#CLMOOC #DigiWrimo: Sifting Through Words From the Margins
For the CLMOOC Pop-Up Make Cycle for #DigiWriMo, we invited people to help annotate an interview of Troy Hicks about digital literacies. The Edutopia article by Todd Finley is a few years old, but holds up remarkably well, I think. We have been using the Hypothesis annotation tool, which allows you to collaboratively add comments and media in the margins of a web-based article. It's a great way to "think out loud with others" in the margins of the Web. It's also invisible, to some degree. You have to have the Hypothesis tool activated or you have to have the direct Hypothesis link to see comments.
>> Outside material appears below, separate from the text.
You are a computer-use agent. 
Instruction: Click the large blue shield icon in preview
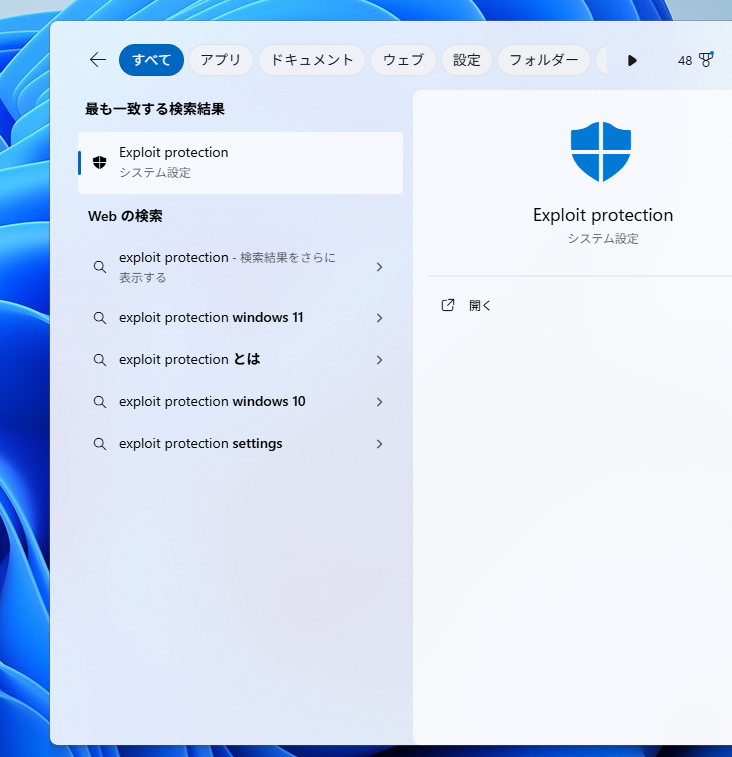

Someone, perhaps it was Terry Elliott or Daniel Bassill, remarked in the margins of the Edutopia piece that writing in the margins like this is just the first step. It's like raw note-taking. We're readers reacting to ideas, and to each other, in a sort of rough take on what we are reading. (And in fact, I find myself completely wandering away from the main text at a certain point and only find myself reading and responding to the comments -- I am removed from the anchor text completely.)
In the interest of some of the ideas there to somewhere else (like here), I began to try to find connecting points in the annotation texts. Here are a few, along with some of my thoughts and reflections. Maybe others will do the same.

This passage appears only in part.